I'm glad it worked for you, but hoping a couple days in the fridge shows you higher levels of "shockingly good" and "fantastic"
John


Offline fazzari

  • Lifetime Member
  • *
  • Posts: 902
Re: A five fold sourdough!!
« Reply #30 on: February 10, 2014, 09:39:08 PM »
John,

Are you using 100% as the hydration level for your starter?

Yes, I am!
John

Offline Kale dog

  • Registered User
  • Posts: 97
  • Location: United States
  • love the smell of a pizza baking.
Re: A five fold sourdough!!
« Reply #31 on: February 11, 2014, 07:27:08 PM »
What are the proportions of the preferment; Flour water starter?
*Sigh*

Offline anverc

  • Supporting Member
  • *
  • Posts: 112
  • Location: Albany, NY
  • gameplay engineer / pizza maker
    • sourdough utility app
Re: A five fold sourdough!!
« Reply #32 on: February 16, 2014, 08:06:35 AM »
What are the proportions of the preferment; Flour water starter?

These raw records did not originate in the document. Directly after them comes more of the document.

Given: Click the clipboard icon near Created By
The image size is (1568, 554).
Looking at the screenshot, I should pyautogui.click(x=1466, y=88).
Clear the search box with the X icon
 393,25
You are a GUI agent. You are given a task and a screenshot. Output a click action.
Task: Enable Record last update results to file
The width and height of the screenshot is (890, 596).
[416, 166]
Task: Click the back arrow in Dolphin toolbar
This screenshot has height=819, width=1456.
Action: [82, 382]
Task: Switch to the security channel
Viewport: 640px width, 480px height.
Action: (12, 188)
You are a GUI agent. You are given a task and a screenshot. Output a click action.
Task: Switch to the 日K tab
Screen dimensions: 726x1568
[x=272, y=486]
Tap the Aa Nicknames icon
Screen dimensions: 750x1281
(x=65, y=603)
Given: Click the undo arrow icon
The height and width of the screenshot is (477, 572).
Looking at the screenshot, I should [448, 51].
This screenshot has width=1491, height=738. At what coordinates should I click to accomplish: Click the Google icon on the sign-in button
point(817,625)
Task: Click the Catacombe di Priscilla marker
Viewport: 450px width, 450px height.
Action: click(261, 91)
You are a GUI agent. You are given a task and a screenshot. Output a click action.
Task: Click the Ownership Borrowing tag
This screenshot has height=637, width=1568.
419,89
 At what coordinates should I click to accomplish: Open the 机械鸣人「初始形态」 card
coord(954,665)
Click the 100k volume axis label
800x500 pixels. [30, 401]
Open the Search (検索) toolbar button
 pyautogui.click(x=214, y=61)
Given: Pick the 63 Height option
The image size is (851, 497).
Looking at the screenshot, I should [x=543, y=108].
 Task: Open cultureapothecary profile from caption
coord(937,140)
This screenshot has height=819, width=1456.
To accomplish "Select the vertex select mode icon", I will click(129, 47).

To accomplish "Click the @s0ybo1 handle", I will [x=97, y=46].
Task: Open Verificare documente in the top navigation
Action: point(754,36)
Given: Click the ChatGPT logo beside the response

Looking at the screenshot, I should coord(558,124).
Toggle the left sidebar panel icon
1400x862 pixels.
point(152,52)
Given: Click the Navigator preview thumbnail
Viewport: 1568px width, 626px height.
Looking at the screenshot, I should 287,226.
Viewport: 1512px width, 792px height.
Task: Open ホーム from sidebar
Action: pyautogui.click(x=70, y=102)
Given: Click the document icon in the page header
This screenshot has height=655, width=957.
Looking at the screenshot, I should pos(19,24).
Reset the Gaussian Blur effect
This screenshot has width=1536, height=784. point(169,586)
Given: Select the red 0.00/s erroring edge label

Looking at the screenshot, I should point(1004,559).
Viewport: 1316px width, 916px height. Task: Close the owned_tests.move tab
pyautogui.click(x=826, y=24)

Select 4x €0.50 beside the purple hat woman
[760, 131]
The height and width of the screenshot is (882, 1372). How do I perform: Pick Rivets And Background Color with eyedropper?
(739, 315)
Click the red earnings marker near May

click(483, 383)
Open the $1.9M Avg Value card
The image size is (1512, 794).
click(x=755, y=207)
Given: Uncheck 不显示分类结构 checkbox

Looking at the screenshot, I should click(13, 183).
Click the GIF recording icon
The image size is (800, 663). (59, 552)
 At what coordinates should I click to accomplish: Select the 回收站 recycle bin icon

John is using his starter as the preferment. It's 100% hydration (half flour half water by weight)
i'm making a pizza utility app.  check it out and give suggestions! http://www.pizzamaking.com/forum/index.php?topic=30444.0

Offline Kale dog

  • Registered User
  • Posts: 97
  • Location: United States
  • love the smell of a pizza baking.
Re: A five fold sourdough!!
« Reply #33 on: February 16, 2014, 03:51:42 PM »
Can this dough be used right away because of the starter?  :-\
I really want a sunday pizza today  :-D
*Sigh*

Offline fazzari

  • Lifetime Member
  • *
  • Posts: 902
Re: A five fold sourdough!!
« Reply #34 on: February 16, 2014, 11:36:18 PM »
Can this dough be used right away because of the starter?  :-\
I really want a sunday pizza today  :-D
Actually the recipe started as an emergency dough.  Not bad, but time adds so much
http://www.pizzamaking.com/forum/index.php?topic=24358.0

John

Offline texmex

  • Registered User
  • Posts: 209
  • Location: out in that West Texas Town.....
Re: A five fold sourdough!!
« Reply #35 on: February 17, 2014, 10:39:35 AM »
John, your methods just get better and better. I made this formulation but omitted the yeast and had fantastic results. I used 2 of the dough balls same day (still a great crust) but days in fridge just bring the crust to such a great level. Never expected to get such a lovely pizza outta my home oven, and using no yeast!  Thanks again. I have been practicing your methods for a few years now, and not been disappointed.
Reesa

Offline Kale dog

  • Registered User
  • Posts: 97
  • Location: United States
  • love the smell of a pizza baking.
Re: A five fold sourdough!!
« Reply #36 on: February 17, 2014, 01:50:30 PM »
My dough burst the lid on 2nd day in fridge yikes!  :o
*Sigh*

Offline texmex

  • Registered User
  • Posts: 209
  • Location: out in that West Texas Town.....
Re: A five fold sourdough!!
« Reply #37 on: February 17, 2014, 03:34:06 PM »
My fridge is very cold, and not using yeast so no blow outs yet. . The dough I made Wednesday was good that day, on Friday it was great, but the last 2 balls I baked today are exceptional.
Reesa

Offline texmex

  • Registered User
  • Posts: 209
  • Location: out in that West Texas Town.....
Re: A five fold sourdough!!
« Reply #38 on: February 17, 2014, 03:45:41 PM »
Few more pics.
Reesa

Offline fazzari

  • Lifetime Member
  • *
  • Posts: 902
Re: A five fold sourdough!!
« Reply #39 on: February 19, 2014, 06:41:41 PM »
John, your methods just get better and better. I made this formulation but omitted the yeast and had fantastic results. I used 2 of the dough balls same day (still a great crust) but days in fridge just bring the crust to such a great level. Never expected to get such a lovely pizza outta my home oven, and using no yeast!  Thanks again. I have been practicing your methods for a few years now, and not been disappointed.
That's kind of you....and I'm happy it works for you!!